Han sözcüğünün birkaç farklı anlamı vardır. Çin ülkesinde Han; milattan önceki 200‘lü yıllardan başlayıp, milattan sonraki 200’lü yıllara kadar 400 yıl hüküm süren bir hanedanın adıdır. Yine Japonya’da bir daimyo’nun (toprak ağası) denetimi altındaki toprak parçasına da “Han” adı verilirdi. Keza Çin’de akan iki, Güney Kore’deki bir ırmağın adı da Han’dır.
Bizim tarihimizdeki “Han” kavramına bakacak olursak, Türklerde ve Moğollarda hükümdarlık unvanıdır Han. Örneğin: Cengiz Han, Oğuz Han, Hülagü Han vs. gibi… Bu deyim aynı zamanda soyluluk ve asalet unvanı olarak, Hakan’la Bey arasında konumlanmış bir rütbeyi de göstermektedir. Selçuklularda pek kullanılmayan Han unvanı, Türkistan’da çok yaygın olarak devletçiklerin hükümdarları için de kullanılırdı, Buhara Hanlığı gibi. Keza Kırım ve Kazan Tatarları da Hanlıklarla yönetilirdi. Gazi Giray Han, Kırım’da çok ünlenmiş bir hükümdardı.

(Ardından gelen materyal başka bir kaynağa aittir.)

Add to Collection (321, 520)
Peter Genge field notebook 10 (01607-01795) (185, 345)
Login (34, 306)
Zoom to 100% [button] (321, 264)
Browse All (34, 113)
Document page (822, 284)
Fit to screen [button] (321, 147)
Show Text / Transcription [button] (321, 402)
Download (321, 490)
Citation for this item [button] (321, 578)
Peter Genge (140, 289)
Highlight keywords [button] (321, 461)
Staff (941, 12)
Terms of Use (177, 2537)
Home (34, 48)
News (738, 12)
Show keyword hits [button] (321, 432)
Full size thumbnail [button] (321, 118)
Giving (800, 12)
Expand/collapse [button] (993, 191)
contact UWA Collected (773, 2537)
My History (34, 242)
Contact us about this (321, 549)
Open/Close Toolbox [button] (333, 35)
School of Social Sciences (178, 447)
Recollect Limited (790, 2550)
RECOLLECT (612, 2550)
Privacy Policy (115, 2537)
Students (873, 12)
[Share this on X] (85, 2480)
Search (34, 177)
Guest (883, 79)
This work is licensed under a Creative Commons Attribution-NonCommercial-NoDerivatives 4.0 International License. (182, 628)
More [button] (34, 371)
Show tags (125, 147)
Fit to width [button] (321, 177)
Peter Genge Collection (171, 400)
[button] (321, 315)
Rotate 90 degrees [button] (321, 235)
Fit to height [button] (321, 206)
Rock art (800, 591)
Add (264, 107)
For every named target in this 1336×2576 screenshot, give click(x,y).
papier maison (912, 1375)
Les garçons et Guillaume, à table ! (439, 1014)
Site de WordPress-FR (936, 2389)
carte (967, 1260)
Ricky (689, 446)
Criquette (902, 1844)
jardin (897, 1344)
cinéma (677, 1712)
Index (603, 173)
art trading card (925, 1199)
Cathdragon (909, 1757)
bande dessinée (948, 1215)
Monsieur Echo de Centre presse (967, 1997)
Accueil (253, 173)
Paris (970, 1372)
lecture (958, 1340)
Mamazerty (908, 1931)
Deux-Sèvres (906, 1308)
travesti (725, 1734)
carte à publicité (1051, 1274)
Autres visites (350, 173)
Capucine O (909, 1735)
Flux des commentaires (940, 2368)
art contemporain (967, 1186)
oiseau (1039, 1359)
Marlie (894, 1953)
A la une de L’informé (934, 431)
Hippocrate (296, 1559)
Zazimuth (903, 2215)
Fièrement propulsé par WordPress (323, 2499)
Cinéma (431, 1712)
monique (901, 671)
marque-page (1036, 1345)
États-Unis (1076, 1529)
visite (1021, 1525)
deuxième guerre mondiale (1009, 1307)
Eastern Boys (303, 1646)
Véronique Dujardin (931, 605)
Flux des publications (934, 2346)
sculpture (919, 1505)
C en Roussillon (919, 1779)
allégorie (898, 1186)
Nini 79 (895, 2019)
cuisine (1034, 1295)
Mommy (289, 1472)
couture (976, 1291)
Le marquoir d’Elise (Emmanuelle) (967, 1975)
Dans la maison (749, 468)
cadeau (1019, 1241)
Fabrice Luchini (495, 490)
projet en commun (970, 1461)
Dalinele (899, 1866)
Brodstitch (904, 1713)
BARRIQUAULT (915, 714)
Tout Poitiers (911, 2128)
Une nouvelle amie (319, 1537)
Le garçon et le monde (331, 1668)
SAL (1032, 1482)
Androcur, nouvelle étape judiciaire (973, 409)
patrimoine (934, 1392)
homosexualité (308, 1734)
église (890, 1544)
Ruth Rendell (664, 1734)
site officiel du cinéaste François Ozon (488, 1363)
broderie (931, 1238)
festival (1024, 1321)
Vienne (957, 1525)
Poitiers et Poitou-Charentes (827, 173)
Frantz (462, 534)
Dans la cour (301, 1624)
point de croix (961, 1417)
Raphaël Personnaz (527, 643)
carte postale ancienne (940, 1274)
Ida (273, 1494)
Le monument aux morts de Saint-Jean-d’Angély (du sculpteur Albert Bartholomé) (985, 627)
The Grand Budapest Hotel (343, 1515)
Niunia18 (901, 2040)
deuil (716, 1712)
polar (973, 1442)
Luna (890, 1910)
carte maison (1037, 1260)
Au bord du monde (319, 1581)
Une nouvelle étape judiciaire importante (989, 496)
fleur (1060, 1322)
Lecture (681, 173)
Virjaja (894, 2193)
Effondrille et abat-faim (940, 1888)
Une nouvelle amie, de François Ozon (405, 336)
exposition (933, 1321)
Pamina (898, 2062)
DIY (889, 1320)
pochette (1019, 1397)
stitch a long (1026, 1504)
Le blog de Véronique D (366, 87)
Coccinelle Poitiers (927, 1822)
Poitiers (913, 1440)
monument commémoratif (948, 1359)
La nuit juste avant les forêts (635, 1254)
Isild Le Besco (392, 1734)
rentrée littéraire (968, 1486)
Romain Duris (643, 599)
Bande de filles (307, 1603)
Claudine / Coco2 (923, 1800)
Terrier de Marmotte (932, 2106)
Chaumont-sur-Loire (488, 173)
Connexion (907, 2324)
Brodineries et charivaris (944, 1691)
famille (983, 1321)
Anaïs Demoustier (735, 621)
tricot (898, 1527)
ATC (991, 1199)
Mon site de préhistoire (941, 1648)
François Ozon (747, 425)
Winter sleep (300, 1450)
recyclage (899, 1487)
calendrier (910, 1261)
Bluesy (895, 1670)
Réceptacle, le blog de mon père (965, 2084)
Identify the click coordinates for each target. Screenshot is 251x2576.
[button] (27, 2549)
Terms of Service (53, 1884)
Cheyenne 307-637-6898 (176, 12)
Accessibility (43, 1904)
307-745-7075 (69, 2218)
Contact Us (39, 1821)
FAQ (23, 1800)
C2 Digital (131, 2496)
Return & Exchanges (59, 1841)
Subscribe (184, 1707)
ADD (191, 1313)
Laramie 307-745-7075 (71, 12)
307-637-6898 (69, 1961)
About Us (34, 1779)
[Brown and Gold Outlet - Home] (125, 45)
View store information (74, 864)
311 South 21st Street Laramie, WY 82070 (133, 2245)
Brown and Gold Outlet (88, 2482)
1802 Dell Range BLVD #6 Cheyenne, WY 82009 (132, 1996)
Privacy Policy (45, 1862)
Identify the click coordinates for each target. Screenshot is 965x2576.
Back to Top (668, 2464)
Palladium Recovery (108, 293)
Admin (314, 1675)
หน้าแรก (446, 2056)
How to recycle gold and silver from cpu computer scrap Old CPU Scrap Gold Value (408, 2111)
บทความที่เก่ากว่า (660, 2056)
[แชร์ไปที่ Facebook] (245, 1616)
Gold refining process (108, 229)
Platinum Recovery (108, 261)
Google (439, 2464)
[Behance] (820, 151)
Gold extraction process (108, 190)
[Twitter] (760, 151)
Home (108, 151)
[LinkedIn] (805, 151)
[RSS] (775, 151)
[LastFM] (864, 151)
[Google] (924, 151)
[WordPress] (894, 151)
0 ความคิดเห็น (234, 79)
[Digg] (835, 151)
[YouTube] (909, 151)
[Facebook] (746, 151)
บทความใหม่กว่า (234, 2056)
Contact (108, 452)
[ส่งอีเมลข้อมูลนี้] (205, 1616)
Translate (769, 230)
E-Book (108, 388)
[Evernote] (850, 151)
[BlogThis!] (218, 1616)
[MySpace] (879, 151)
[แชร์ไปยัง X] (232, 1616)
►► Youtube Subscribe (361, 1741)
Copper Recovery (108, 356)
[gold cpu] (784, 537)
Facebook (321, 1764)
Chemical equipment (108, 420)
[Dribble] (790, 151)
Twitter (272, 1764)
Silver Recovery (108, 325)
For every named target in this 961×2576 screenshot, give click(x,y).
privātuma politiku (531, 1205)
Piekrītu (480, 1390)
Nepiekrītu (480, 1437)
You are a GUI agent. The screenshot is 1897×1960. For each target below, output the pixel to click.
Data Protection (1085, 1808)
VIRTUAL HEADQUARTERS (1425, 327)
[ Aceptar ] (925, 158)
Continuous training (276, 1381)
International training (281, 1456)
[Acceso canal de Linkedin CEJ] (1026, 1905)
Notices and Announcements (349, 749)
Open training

Han unvanı, zaman zaman Osmanlı Sultanları arasında da itibar görmüştü. Örneğin Sultan Murat Han, Fatih Sultan Mehmet Han, Sultan Selim Han, 2. Abdülhamit Han gibi.
Farsça’da han kelimesi yemek, sofra, aşçı dükkânı anlamlarına geldiği gibi (Fikret’in ünlü Han-ı yağma şiiri), okuyan, okuyucu anlamıyla da kimi sözcüklere eklenebilmektedir. Duahan, gazelhan, mevlidhan örneğindeki bitişik kelimelerde olduğu gibi.
Han sözcüğünün ifade ettiği diğer bir anlam da kırsal ya da kentsel bölgelerde kurulmuş, yolcu ve tüccarlara konaklama imkânı sağlayan yer demektir. Ta Selçuklulardan beri Anadolu’da pek çok örneği bulunan bu hanlar, kervan yollarının geçtiği güzergâhlarda, kervanın bir günde gidebileceği yolun (menzil) üzerinde kurulmuş taş binalardır. Bunlar kare ya da dikdörtgen şeklindeki bir avluyu saran ve genellikle iki katlı olan yapılardır. Alt katlarda ambar, kiler, aşhane ve hayvanların barınacağı ahırlar, üst katlarda ise yolcuların kalabileceği yatak odaları bulunur. Bunların daha büyük ve görkemli olanlarına “Kervansaray” denir. Uzaktan bir kale görünümündeki bu hanlara en güzel örnek olarak, bugün bile hala ayakta kalan, Aksaray-Konya yolu üzerindeki “Sultan Han” gösterilebilir.
Benzer yapılar giderek kentlerin içine de inşa edilmiş, bugünkü otellerin işlevini üstlenmiştir. O kente mal almaya ya da satmaya gelen tüccarlar, buralarda hem mallarını pazarlamışlar hem de konaklamışlardır. Böylece bu yapılar, kentin birer ticaret merkezi halini almıştır. Büyük kentlerde benzeri pek ünlü hanlar vardır. Bursa’da Koza Han, İstanbul’da Vezir Han, Merzifon’da Taş Han, Kuşadası’ndaki “Öküz Mehmet Paşa Kervansarayı” bunlara birer örnektir.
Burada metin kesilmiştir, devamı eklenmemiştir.